Job A » Translate this sentence from the passage on the gospel in the New Testament into Spanish: "The first four books of the New Testament are called “Gospels” because it is the whole of them that constitute the gospel."
Job B » According to the passage on the gospel in the New Testament, how many chapters long is the Gospel according to St. Mark?
Job C » Extend the passage on the gospel in the New Testament, picking up right after its final sentence.

Passage given »
In today’s passage, we see the grace of God present and acting in the young man so much that the young man is able to see that Jesus is “good” and that he asks questions for the benefit of his own soul. However, the young man must choose to obey the answer in order to obtain eternal life.
ii) The Gospel in the New Testament
In 1 Cor. 15.1-11, the Apostle Paul offers us the shortest and most concise explanation of the gospel that we find in the New Testament. The first four books of the New Testament are called “Gospels” because it is the whole of them that constitute the gospel. The Gospel according to St. Matthew is twenty-eight chapters long, the Gospel according to St. Mark, sixteen chapters long, the Gospel according to St. Luke, twenty-four chapters long, and the Gospel according to St. John is twenty-one chapters long.
Despite its brevity, we cannot assume that the Apostle Paul did not know all the details of the gospel as the Evangelists articulated it. As they learned the Gospel from Jesus through being with him and the Holy Spirit teaching them at Pentecost, so also did the Apostle Paul who said that Christ appeared even to him and taught him the Gospel, as he says to the Galatians, “But I make known to you, brethren, that the gospel which was preached by me is not according to man. For I neither received it from man, nor was I taught it, but it came through the revelation of Jesus Christ.” (1.11-12). Paul is so confident, and for good reason, that he knows every detail of the Gospel that he even says that “God shall judge the secrets of men by Jesus Christ according to my gospel” (Rom. 2.16).

Rows »
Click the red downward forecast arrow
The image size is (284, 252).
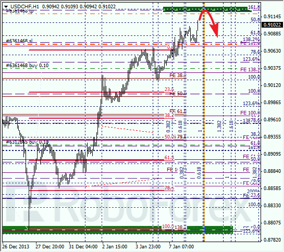tap(209, 23)
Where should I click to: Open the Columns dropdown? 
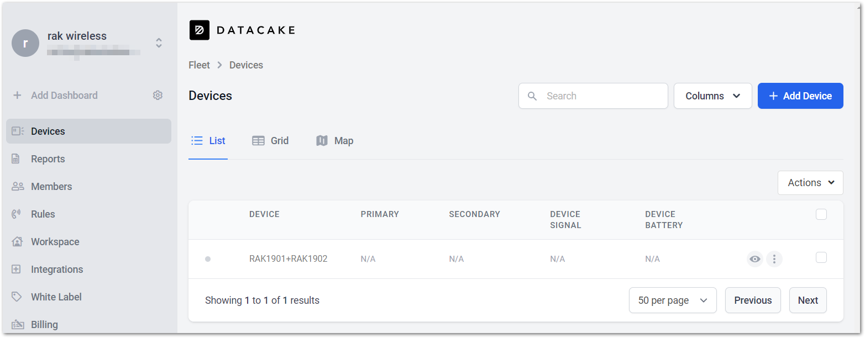(x=713, y=96)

Reply A » Los primeros cuatro libros del Nuevo Testamento se llaman «Evangelios» porque es la totalidad de ellos la que constituye el evangelio.

Reply B » Sixteen chapters.

Reply C »
iii) The Gospel
In this Epistle, the Apostle Paul does not write about a teaching the Corinthians do not already know but says that he is reminding them of what he has already preached to them and in which their salvation is fashioned – it is the gospel. Perhaps this brings to mind the oft-repeated counsel of St. Mark the Ascetic, who continuously warns about the three vices that lead to all of the other passions, the first vice being forgetfulness, followed by laziness and ignorance.[5] Therefore drawing the Cointhians’ attention to the gospel again, the Apostle draws them back to the foundation of their faith and the foundation of their life as a Christian.
What is this Gospel? That Christ died for our sins, that He was buried and that He rose again the third day. The Apostle continues by emphasizing that after Christ’s death, burial, and resurrection, He was seen not only by the Chief Apostle and the Apostles but by over five hundred people who attested to this, highlighting the fact that it did not take place in a small corner and unwitnessed by anyone else, but in plain view for many to confirm.
Do not forget the Gospel because it is the source of life.
If Christ did not die for our sins and rise again, why would we hope to be in Heaven with Him? What would we have to hope in?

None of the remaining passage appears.